Excerpt provided ->

>>>

During his tenure at Paramount, Godfrey has been responsible for overseeing a number of critical and box office successes, including Mission: Impossible—Fallout, Bumblebee, Rocketman, Sonic the Hedgehog, and The Lovebirds, among others.
Pics Godfrey oversaw for Paramount that are upcoming include A Quiet Place Part II, Top Gun: Maverick, Coming 2 America, Snake Eyes, Monster Problems, and Infinite, among others.
He dropped the following internal email on colleagues as the transition was taking place:
TO: Paramount Employees
FROM: Wyck Godfrey
DATE: June 30th, 2020
To My Paramount Family,
It has been such a blessing to work with all of you at Paramount Pictures, and I am so thankful for the experience and proud of the work we’ve done together. In a little over two short years, I’ve had the great pleasure of overseeing the launch of new studio franchises in A Quiet Place and Sonic, the rebirth of old franchises like Bumblebee and Snake Eyes, the continued run of the ‘Gold Standard’ that is Mission Impossible, and, perhaps most excitingly, the long-awaited returns of ‘Maverick’ and ‘Prince (now King) Akeem’. I’ve been able to work with you to champion more challenging, yet vital, films like Dexter Fletcher’s Rocketman, Aaron Sorkin’s Trial of The Chicago 7, and Damien Chazelle’s upcoming Babylon. I’ve laughed my ass off beside you in dailies of films like The Lovebirds and Like A Boss. I’ve jumped out of my seat with you watching the first cuts of Crawl and Pet Sematary. To say that it has been a blast and a whirlwind would be an understatement, and I’ve loved every minute of it.
While I will look back on the films we’ve made together with fondness, the thing I will carry forward in my heart and cherish most are the friendships that have been born from those films. From our incredible, diverse and intrepid employees, each of whom play a vital role in creating the warm and inviting home that is Paramount, to our talented filmmakers who trust us to nurture and share their films around the world, it’s the people who have made the experience such a joyful one.
One thing that the last four months have shown me is that change comes in the most unexpected and unprecedented ways, and we will always have to adapt to those changes in order to press on and survive. But it’s how we treat each other – our families, our coworkers, our neighbors – that will define us. While I am sad that my own time at Paramount and the momentum we were building was cut short by our shutdown in March, I am so proud of the spirit of humanity that I’ve witnessed day after day from my Paramount family during the joint crises of Covid-19 and the events following the murder of George Floyd. We have loved and supported each other. We’ve marched in protest together. And in many ways, we have grown closer together, rather than suffer in isolation. We are a family, and that is our strength.

<<<

Problems and tasks ->
(1) Decide whether each statement agrees with the Paramount excerpt, answering yes or no and quoting the words that decide it: (a) The internal email is dated June 30th, 2020. (b) Godfrey writes that his time at Paramount lasted a little over three years. (c) Godfrey states that Paramount's shutdown took place in March.
(2) From the Paramount excerpt, list every upcoming picture it names as one that Godfrey oversaw.
(3) Reproduce everything in the Paramount excerpt from "During his tenure" down to "Infinite, among others.".

Entries supplied ->
>>>

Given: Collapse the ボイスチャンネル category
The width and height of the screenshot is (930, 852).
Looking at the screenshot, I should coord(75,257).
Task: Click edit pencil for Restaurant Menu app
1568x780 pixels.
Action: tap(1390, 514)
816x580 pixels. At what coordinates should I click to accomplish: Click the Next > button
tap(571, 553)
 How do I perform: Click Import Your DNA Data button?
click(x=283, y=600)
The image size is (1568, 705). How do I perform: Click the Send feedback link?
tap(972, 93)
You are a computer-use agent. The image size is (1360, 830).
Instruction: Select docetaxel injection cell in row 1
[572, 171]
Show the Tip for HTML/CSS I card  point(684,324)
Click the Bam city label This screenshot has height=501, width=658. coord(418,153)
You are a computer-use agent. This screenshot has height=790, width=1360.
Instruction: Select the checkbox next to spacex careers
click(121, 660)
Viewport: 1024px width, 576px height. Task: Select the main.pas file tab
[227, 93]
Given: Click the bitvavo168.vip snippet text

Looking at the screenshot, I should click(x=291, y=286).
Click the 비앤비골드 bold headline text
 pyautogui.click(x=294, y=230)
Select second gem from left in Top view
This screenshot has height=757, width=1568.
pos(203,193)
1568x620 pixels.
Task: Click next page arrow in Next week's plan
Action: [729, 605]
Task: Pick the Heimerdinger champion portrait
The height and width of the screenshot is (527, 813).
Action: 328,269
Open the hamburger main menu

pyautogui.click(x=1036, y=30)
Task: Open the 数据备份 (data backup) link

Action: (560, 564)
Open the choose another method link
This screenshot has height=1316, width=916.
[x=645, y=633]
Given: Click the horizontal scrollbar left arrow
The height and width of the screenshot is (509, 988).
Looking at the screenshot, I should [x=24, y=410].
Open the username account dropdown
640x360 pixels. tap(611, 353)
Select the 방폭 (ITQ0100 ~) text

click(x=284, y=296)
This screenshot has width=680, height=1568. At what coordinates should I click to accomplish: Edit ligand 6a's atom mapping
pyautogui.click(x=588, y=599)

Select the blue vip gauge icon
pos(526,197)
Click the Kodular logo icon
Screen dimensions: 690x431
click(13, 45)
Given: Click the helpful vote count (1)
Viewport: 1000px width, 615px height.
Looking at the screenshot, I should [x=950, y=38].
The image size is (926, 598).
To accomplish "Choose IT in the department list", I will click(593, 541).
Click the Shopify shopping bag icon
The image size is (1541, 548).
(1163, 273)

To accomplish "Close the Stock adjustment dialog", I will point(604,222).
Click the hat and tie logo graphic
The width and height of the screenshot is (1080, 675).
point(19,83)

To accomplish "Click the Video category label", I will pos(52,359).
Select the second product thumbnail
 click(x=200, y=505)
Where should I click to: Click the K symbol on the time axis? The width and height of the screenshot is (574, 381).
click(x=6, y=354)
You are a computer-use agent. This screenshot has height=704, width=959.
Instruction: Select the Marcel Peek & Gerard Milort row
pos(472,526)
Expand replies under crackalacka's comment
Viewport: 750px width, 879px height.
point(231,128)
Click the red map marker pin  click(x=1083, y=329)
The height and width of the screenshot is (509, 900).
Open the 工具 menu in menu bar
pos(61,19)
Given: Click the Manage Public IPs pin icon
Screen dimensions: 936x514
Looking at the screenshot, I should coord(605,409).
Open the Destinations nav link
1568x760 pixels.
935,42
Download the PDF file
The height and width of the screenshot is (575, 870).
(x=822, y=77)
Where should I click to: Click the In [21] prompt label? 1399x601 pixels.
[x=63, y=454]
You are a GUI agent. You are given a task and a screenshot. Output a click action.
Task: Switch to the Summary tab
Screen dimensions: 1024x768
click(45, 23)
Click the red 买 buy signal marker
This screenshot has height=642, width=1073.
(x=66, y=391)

<<<

Outputs for the tasks ->
(1)
(a) Yes: "DATE: June 30th, 2020"
(b) No: "In a little over two short years"
(c) Yes: "cut short by our shutdown in March"

(2)
A Quiet Place Part II
Top Gun: Maverick
Coming 2 America
Snake Eyes
Monster Problems
Infinite

(3)
During his tenure at Paramount, Godfrey has been responsible for overseeing a number of critical and box office successes, including Mission: Impossible—Fallout, Bumblebee, Rocketman, Sonic the Hedgehog, and The Lovebirds, among others.
Pics Godfrey oversaw for Paramount that are upcoming include A Quiet Place Part II, Top Gun: Maverick, Coming 2 America, Snake Eyes, Monster Problems, and Infinite, among others.